While Fortinet initially made its mark as a security vendor that worked with pure-play SD-WAN companies, several years ago it started offering its own flavor of SD-WAN backed by its security portfolio. That decision has made Fortinet both a friend of the SD-WAN companies that it partners with, and an enemy as it works to win its own SD-WAN business.

"Fortinet is making progress in the SD-WAN space," Frost & Sullivan's Roopa Honnachari, industry director, information and communications technologies. "If a CISO or any security related decision maker is doing the evaluation, they are preferring Fortinet SD-WAN for its inherent integrated security functionality.  

"However, in my research, I do not compare Fortinet with other SD-WAN vendors as Fortinet SD-WAN functionality is offered default in FortiGate, at no extra charge.  So it's really hard to count their sites or revenues as FortiGate is what they are selling."

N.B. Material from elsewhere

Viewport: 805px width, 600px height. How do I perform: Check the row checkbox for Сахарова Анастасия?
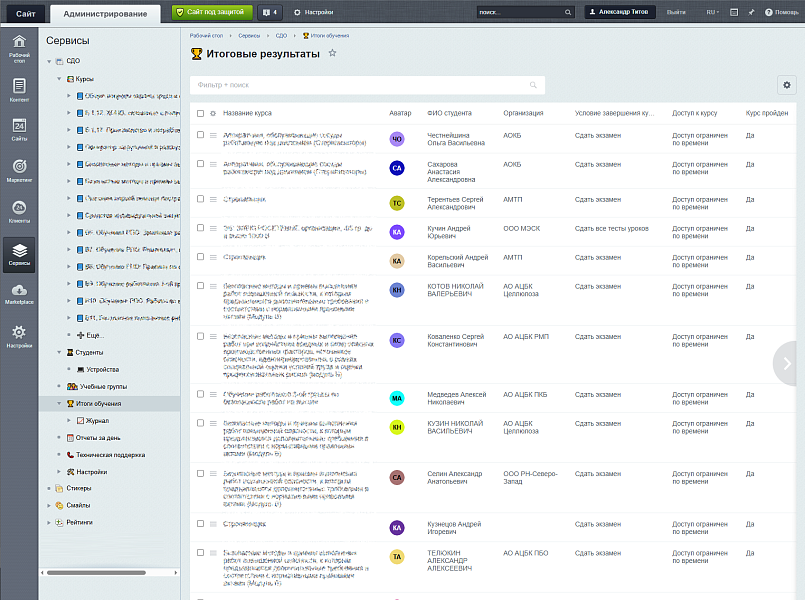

Fortinet's Q4 earnings robust

Fortinet reported its fourth quarter earnings on Thursday for the quarter that ended Dec. 31. In Q4, Fortinet's revenue increased 22% to $614 million, which easily beat its revenue of $507 million in the same quarter a year ago. Sunnyvale, Calif.-based Fortinet's earnings per share was 76 cents, which topped 59 cents per share a year ago. Analysts had projected Fortinet earnings of 70 cents per share on sales of $602 million for the fourth quarter.